Crimen y Castigo - Fiódor Dostoyewski
-Lo más importante -exclamó Raskolnikof, agitado-, lo más
importante es no permitir que caiga en manos de ese malvado. La
ultrajaría por segunda vez; sus pretensiones son claras como el
agua. ¡Mírelo! El muy granuja no se va.
Hablaba en voz alta y señalaba al desconocido con el dedo. Éste
lo oyó y pareció que iba a dejarse llevar de la cólera, pero se
contuvo y se limitó a dirigirle una mirada desdeñosa. Luego se
alejó lentamente una docena de pasos y se detuvo de nuevo.

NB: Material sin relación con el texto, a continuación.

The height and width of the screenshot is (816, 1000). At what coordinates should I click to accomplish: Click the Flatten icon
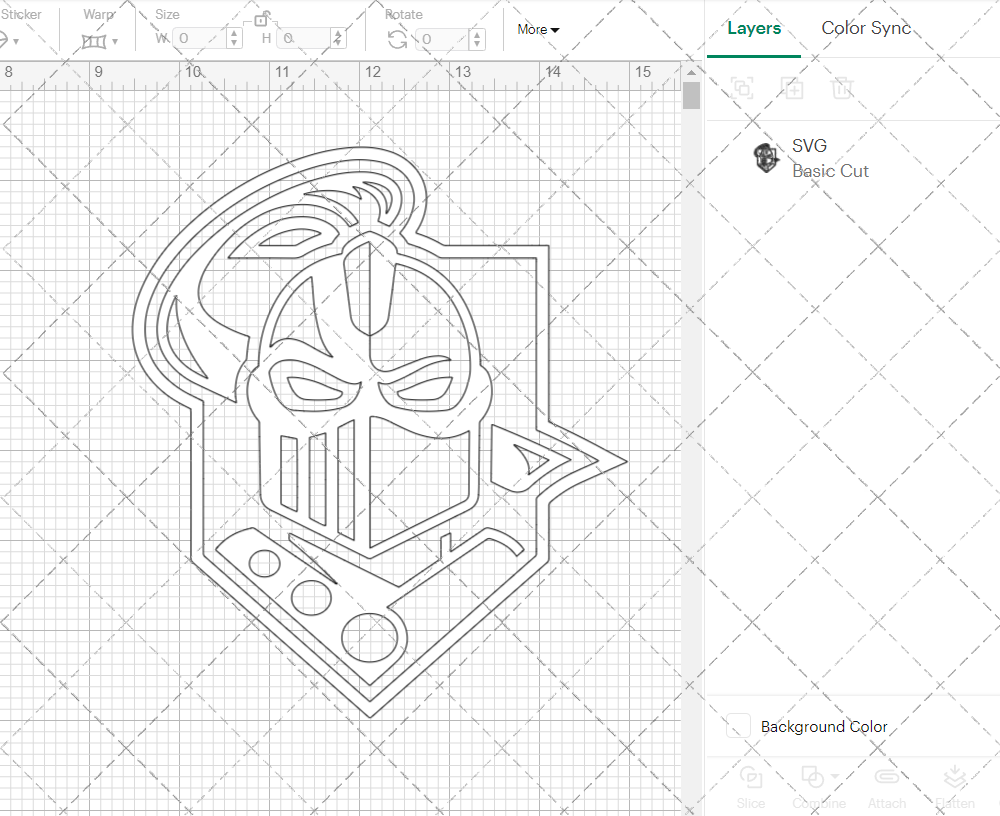click(x=955, y=788)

-No permitir que caiga en sus manos -repitió el agente,
pensativo-. Desde luego, eso se podría conseguir. Pero tenemos
que averiguar su dirección. De lo contrario... Oiga, señorita.
Dígame...
Se había inclinado de nuevo sobre ella. De súbito, la muchacha
abrió los ojos por completo, miró a los dos hombres atentamente
y, como si la luz se hiciera repentinamente en su cerebro, se
levantó del banco y emprendió a la inversa el camino por donde
había venido.
-¡Los muy insolentes! -murmuró-. ¡No me los puedo quitar de
encima!
Y agitó de nuevo los brazos con el gesto del que quiere rechazar
algo. Iba con paso rápido y todavía inseguro. El elegante
desconocido continuó la persecución, pero por el otro lado de la
calzada y sin perderla de vista.
-No se inquiete -dijo resueltamente el policía, ajustando su paso
al de la muchacha-: ese hombre no la molestará. ¡Ah, cuánto vicio
hay por el mundo! -repitió, y lanzó un suspiro.
En ese momento, Raskolnikof se sintió asaltado por un impulso
incomprensible.
-¡Oiga! -gritó al noble bigotudo.
El policía se volvió.
-¡Déjela! ¿A usted qué? ¡Deje que se divierta! -y señalaba al
perseguidor-. ¿A usted qué?
El agente no comprendía. Le miraba con los ojos muy abiertos.